Aim — Give every line of the rows below as a Markdown table with two columns, No and Line, numbering the lines in order and leaving out blank ones.

>> Start

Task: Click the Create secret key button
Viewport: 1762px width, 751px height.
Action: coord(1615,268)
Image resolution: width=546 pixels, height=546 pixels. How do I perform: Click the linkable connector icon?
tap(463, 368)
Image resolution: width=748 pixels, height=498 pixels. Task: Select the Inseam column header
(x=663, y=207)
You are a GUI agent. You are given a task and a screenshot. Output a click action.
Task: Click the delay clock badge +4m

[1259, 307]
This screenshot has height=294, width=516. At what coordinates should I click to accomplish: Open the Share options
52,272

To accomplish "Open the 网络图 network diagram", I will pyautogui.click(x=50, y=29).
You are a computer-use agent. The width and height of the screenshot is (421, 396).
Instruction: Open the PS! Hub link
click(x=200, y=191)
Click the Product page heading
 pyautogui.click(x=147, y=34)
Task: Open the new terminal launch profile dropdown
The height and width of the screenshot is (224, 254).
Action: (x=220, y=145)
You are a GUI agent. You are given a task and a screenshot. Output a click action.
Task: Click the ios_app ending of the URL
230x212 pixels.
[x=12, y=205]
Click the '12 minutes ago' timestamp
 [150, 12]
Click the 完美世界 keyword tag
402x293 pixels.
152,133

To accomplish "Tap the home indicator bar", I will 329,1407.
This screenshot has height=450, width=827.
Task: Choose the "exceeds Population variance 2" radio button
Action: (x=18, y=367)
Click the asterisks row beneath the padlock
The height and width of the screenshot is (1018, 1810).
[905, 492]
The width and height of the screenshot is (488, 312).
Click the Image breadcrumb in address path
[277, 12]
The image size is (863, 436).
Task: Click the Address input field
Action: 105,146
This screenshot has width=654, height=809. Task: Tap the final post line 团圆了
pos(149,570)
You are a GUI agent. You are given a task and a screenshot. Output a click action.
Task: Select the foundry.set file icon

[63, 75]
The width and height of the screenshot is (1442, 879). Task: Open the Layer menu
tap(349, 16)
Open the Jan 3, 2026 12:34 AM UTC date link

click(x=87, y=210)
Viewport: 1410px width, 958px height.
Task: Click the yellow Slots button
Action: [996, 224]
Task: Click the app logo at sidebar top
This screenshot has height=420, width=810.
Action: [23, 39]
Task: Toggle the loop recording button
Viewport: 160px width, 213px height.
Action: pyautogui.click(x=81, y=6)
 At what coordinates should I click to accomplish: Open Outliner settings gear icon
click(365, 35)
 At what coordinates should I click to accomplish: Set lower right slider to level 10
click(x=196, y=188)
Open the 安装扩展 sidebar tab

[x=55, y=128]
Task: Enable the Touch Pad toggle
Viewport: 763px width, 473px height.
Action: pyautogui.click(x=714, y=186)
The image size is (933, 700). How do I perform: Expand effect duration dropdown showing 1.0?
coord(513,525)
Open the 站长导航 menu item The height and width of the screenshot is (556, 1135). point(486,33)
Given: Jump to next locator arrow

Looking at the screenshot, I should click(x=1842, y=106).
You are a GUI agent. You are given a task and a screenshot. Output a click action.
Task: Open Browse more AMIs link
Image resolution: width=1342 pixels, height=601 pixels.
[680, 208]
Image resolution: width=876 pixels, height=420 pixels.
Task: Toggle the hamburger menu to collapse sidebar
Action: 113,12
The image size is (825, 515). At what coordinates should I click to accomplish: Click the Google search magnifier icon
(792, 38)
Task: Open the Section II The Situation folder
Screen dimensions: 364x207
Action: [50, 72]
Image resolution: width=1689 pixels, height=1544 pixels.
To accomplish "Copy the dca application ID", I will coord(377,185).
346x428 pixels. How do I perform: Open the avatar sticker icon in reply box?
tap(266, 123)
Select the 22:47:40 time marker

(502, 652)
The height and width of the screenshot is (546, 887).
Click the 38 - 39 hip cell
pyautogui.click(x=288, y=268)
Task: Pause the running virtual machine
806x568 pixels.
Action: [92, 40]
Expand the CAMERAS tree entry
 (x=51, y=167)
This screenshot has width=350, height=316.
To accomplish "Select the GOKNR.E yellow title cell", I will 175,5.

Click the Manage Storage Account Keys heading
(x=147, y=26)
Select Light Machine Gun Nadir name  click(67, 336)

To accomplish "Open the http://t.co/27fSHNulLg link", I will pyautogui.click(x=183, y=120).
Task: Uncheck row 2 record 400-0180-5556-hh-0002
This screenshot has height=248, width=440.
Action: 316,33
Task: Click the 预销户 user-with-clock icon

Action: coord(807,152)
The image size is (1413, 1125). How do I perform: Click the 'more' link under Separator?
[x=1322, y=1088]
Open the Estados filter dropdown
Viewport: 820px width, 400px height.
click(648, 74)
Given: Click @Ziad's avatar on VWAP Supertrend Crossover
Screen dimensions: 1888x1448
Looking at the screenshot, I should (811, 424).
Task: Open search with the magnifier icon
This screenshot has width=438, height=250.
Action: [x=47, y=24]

>> End

Answer to the exercise —
| No | Line |
|---|---|
| 1 | Task: Click the Create secret key button |
| 2 | Viewport: 1762px width, 751px height. |
| 3 | Action: coord(1615,268) |
| 4 | Image resolution: width=546 pixels, height=546 pixels. How do I perform: Click the linkable connector icon? |
| 5 | tap(463, 368) |
| 6 | Image resolution: width=748 pixels, height=498 pixels. Task: Select the Inseam column header |
| 7 | (x=663, y=207) |
| 8 | You are a GUI agent. You are given a task and a screenshot. Output a click action. |
| 9 | Task: Click the delay clock badge +4m |
| 10 | [1259, 307] |
| 11 | This screenshot has height=294, width=516. At what coordinates should I click to accomplish: Open the Share options |
| 12 | 52,272 |
| 13 | To accomplish "Open the 网络图 network diagram", I will pyautogui.click(x=50, y=29). |
| 14 | You are a computer-use agent. The width and height of the screenshot is (421, 396). |
| 15 | Instruction: Open the PS! Hub link |
| 16 | click(x=200, y=191) |
| 17 | Click the Product page heading |
| 18 |  pyautogui.click(x=147, y=34) |
| 19 | Task: Open the new terminal launch profile dropdown |
| 20 | The height and width of the screenshot is (224, 254). |
| 21 | Action: (x=220, y=145) |
| 22 | You are a GUI agent. You are given a task and a screenshot. Output a click action. |
| 23 | Task: Click the ios_app ending of the URL |
| 24 | 230x212 pixels. |
| 25 | [x=12, y=205] |
| 26 | Click the '12 minutes ago' timestamp |
| 27 |  [150, 12] |
| 28 | Click the 完美世界 keyword tag |
| 29 | 402x293 pixels. |
| 30 | 152,133 |
| 31 | To accomplish "Tap the home indicator bar", I will 329,1407. |
| 32 | This screenshot has height=450, width=827. |
| 33 | Task: Choose the "exceeds Population variance 2" radio button |
| 34 | Action: (x=18, y=367) |
| 35 | Click the asterisks row beneath the padlock |
| 36 | The height and width of the screenshot is (1018, 1810). |
| 37 | [905, 492] |
| 38 | The width and height of the screenshot is (488, 312). |
| 39 | Click the Image breadcrumb in address path |
| 40 | [277, 12] |
| 41 | The image size is (863, 436). |
| 42 | Task: Click the Address input field |
| 43 | Action: 105,146 |
| 44 | This screenshot has width=654, height=809. Task: Tap the final post line 团圆了 |
| 45 | pos(149,570) |
| 46 | You are a GUI agent. You are given a task and a screenshot. Output a click action. |
| 47 | Task: Select the foundry.set file icon |
| 48 | [63, 75] |
| 49 | The width and height of the screenshot is (1442, 879). Task: Open the Layer menu |
| 50 | tap(349, 16) |
| 51 | Open the Jan 3, 2026 12:34 AM UTC date link |
| 52 | click(x=87, y=210) |
| 53 | Viewport: 1410px width, 958px height. |
| 54 | Task: Click the yellow Slots button |
| 55 | Action: [996, 224] |
| 56 | Task: Click the app logo at sidebar top |
| 57 | This screenshot has height=420, width=810. |
| 58 | Action: [23, 39] |
| 59 | Task: Toggle the loop recording button |
| 60 | Viewport: 160px width, 213px height. |
| 61 | Action: pyautogui.click(x=81, y=6) |
| 62 |  At what coordinates should I click to accomplish: Open Outliner settings gear icon |
| 63 | click(365, 35) |
| 64 |  At what coordinates should I click to accomplish: Set lower right slider to level 10 |
| 65 | click(x=196, y=188) |
| 66 | Open the 安装扩展 sidebar tab |
| 67 | [x=55, y=128] |
| 68 | Task: Enable the Touch Pad toggle |
| 69 | Viewport: 763px width, 473px height. |
| 70 | Action: pyautogui.click(x=714, y=186) |
| 71 | The image size is (933, 700). How do I perform: Expand effect duration dropdown showing 1.0? |
| 72 | coord(513,525) |
| 73 | Open the 站长导航 menu item The height and width of the screenshot is (556, 1135). point(486,33) |
| 74 | Given: Jump to next locator arrow |
| 75 | Looking at the screenshot, I should click(x=1842, y=106). |
| 76 | You are a GUI agent. You are given a task and a screenshot. Output a click action. |
| 77 | Task: Open Browse more AMIs link |
| 78 | Image resolution: width=1342 pixels, height=601 pixels. |
| 79 | [680, 208] |
| 80 | Image resolution: width=876 pixels, height=420 pixels. |
| 81 | Task: Toggle the hamburger menu to collapse sidebar |
| 82 | Action: 113,12 |
| 83 | The image size is (825, 515). At what coordinates should I click to accomplish: Click the Google search magnifier icon |
| 84 | (792, 38) |
| 85 | Task: Open the Section II The Situation folder |
| 86 | Screen dimensions: 364x207 |
| 87 | Action: [50, 72] |
| 88 | Image resolution: width=1689 pixels, height=1544 pixels. |
| 89 | To accomplish "Copy the dca application ID", I will coord(377,185). |
| 90 | 346x428 pixels. How do I perform: Open the avatar sticker icon in reply box? |
| 91 | tap(266, 123) |
| 92 | Select the 22:47:40 time marker |
| 93 | (502, 652) |
| 94 | The height and width of the screenshot is (546, 887). |
| 95 | Click the 38 - 39 hip cell |
| 96 | pyautogui.click(x=288, y=268) |
| 97 | Task: Pause the running virtual machine |
| 98 | 806x568 pixels. |
| 99 | Action: [92, 40] |
| 100 | Expand the CAMERAS tree entry |
| 101 |  (x=51, y=167) |
| 102 | This screenshot has width=350, height=316. |
| 103 | To accomplish "Select the GOKNR.E yellow title cell", I will 175,5. |
| 104 | Click the Manage Storage Account Keys heading |
| 105 | (x=147, y=26) |
| 106 | Select Light Machine Gun Nadir name  click(67, 336) |
| 107 | To accomplish "Open the http://t.co/27fSHNulLg link", I will pyautogui.click(x=183, y=120). |
| 108 | Task: Uncheck row 2 record 400-0180-5556-hh-0002 |
| 109 | This screenshot has height=248, width=440. |
| 110 | Action: 316,33 |
| 111 | Task: Click the 预销户 user-with-clock icon |
| 112 | Action: coord(807,152) |
| 113 | The image size is (1413, 1125). How do I perform: Click the 'more' link under Separator? |
| 114 | [x=1322, y=1088] |
| 115 | Open the Estados filter dropdown |
| 116 | Viewport: 820px width, 400px height. |
| 117 | click(648, 74) |
| 118 | Given: Click @Ziad's avatar on VWAP Supertrend Crossover |
| 119 | Screen dimensions: 1888x1448 |
| 120 | Looking at the screenshot, I should (811, 424). |
| 121 | Task: Open search with the magnifier icon |
| 122 | This screenshot has width=438, height=250. |
| 123 | Action: [x=47, y=24] |